-- Material start --
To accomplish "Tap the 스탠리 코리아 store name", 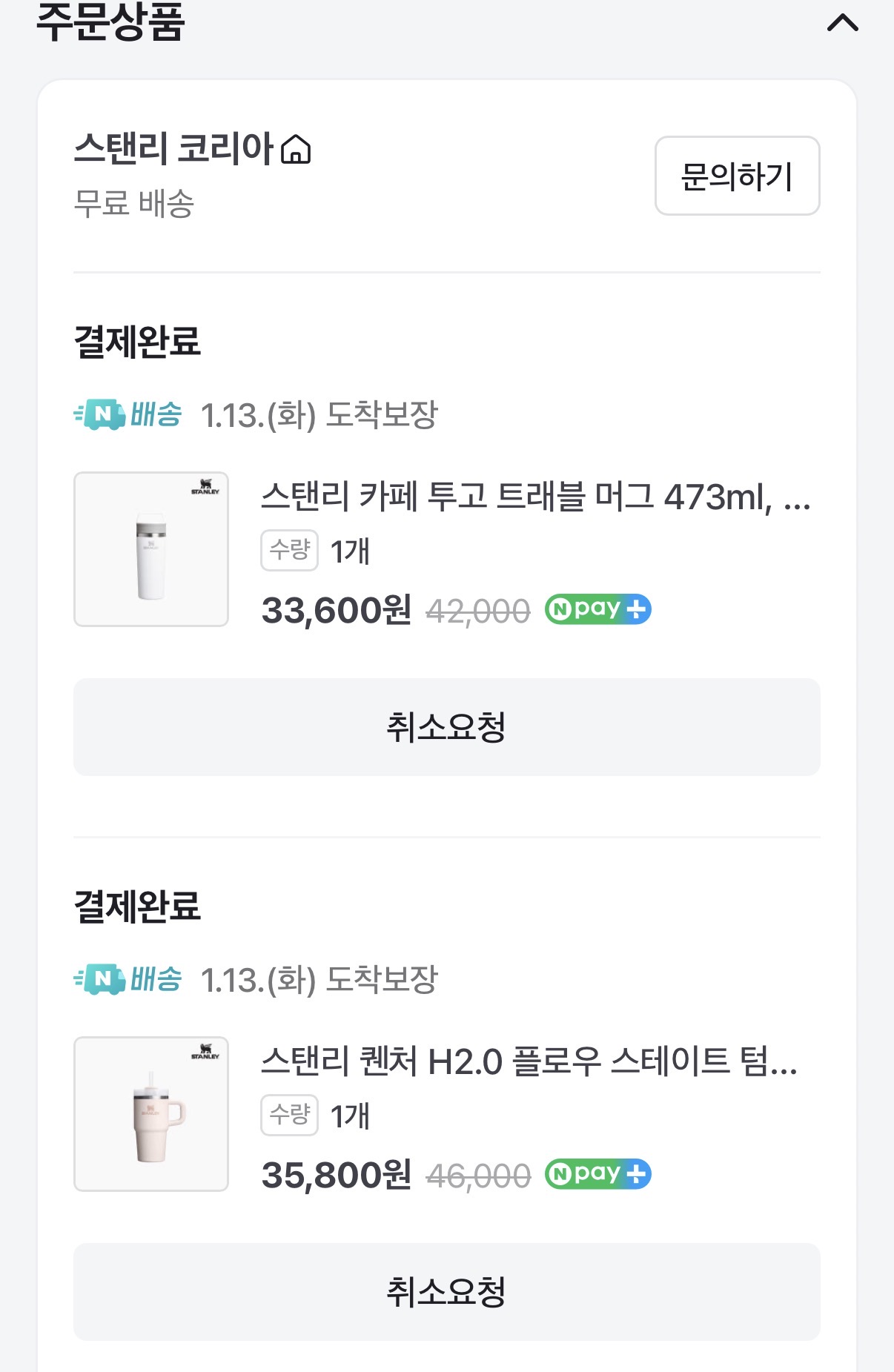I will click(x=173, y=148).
-- Material end --
-- Material start --
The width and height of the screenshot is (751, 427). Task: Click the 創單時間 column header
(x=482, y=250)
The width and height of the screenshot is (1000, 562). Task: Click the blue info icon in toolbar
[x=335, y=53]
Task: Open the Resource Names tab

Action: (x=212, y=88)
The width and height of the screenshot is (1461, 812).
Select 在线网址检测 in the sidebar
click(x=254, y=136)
-- Material end --
Aim of the exercise> Output the data starting at the line containing "Task: Open the Resource Names tab" and ending at the line containing "click(x=254, y=136)" as a two-column CSV with the headers instruction and action. Give one row for each task, with its text under instruction and its answer under action, each in a single quoted field with line breaks replaced by spaces.

Task result>
instruction,action
"Task: Open the Resource Names tab","Action: (x=212, y=88)"
"The width and height of the screenshot is (1461, 812). Select 在线网址检测 in the sidebar","click(x=254, y=136)"